Unemployment is now at 9.8% nationwide, the worst since 1983. Job losses continue to rise.
The yield on the 10 year bond has dropped to 3.12%, and it appears that mortgage rates could drop to new record lows. According to analysts on CNBC this morning, it is possible that mortgage rates could drop as much as 20 to 30 basis points. Best rates on 30 year fixed rate mortgages prior to this morning were already below 5%.

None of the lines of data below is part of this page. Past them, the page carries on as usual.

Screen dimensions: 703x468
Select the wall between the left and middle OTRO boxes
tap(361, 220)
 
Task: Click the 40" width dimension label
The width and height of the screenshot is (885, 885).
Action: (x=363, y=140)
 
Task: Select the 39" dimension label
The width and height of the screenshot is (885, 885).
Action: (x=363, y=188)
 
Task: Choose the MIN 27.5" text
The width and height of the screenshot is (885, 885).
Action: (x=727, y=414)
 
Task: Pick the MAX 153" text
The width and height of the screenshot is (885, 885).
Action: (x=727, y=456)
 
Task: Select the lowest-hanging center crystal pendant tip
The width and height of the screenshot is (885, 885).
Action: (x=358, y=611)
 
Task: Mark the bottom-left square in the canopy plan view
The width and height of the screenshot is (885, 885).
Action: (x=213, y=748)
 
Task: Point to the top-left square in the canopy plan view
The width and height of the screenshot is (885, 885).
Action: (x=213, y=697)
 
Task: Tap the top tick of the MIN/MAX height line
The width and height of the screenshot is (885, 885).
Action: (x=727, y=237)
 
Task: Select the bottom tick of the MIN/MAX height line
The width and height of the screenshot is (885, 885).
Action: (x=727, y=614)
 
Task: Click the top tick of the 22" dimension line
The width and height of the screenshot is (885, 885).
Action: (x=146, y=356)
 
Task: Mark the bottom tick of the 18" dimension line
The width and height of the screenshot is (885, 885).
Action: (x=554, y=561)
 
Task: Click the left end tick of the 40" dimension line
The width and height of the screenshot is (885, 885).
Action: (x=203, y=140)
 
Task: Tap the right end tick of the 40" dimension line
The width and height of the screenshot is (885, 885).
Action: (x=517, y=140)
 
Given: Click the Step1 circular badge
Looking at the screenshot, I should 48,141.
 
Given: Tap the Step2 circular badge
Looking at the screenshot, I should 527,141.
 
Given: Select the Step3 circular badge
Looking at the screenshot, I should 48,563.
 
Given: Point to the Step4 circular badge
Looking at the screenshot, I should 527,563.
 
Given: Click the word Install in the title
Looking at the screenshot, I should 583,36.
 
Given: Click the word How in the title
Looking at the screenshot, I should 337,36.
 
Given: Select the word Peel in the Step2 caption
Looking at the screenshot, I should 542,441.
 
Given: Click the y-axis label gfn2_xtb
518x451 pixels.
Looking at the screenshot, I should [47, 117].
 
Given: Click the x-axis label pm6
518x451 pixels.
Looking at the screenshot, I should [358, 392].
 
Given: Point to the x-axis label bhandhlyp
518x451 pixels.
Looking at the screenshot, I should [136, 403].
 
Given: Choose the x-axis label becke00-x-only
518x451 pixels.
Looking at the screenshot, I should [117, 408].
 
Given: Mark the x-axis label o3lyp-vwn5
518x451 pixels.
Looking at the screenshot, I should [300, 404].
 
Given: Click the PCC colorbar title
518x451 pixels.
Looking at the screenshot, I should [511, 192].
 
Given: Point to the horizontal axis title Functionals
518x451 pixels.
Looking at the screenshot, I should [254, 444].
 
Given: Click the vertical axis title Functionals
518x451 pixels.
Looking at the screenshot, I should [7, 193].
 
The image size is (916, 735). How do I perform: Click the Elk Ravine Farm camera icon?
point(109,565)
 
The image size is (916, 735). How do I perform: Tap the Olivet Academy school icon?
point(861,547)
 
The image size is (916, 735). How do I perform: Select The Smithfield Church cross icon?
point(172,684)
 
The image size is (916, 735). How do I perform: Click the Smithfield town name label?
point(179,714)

Has the economic recovery taken a breather? Or has it stalled out altogether? The economy shed yet another 263,000 non- farm payroll jobs in September, much worse than was expected. We have now experienced 21 consecutive months of job losses, with the number of people unemployed reaching 15.1 million. The July and August jobs numbers were revised down as well. Even government jobs numbers were down as states have had to allow employment numbers to drop as well. The average work week is down as it appears that those employers who are hiring are looking for part time employees as opposed to full time.
The reaction on Wall Street is more divestment of equities in favor of the security of Treasury bonds. Stock market futures are pointing to a down opening. DOW futures are down more than 100 points after closing down more than 200 points yesterday. NASDAQ, heavily weighted in technology stocks is taking the hardest hit on the stock market.
Wall Street has been very nervous all week, with investors poising themselves for more bad news. Is this the start of a bigger correction in the stock market? After an almost 50% gain on the S & P and DOW since March, are we now headed for the W shaped recovery that was feared?
Without some good news to turn this market around, it looks like investors are ready to ride out the bad news on the sidelines and wait for something good to move money back into equities.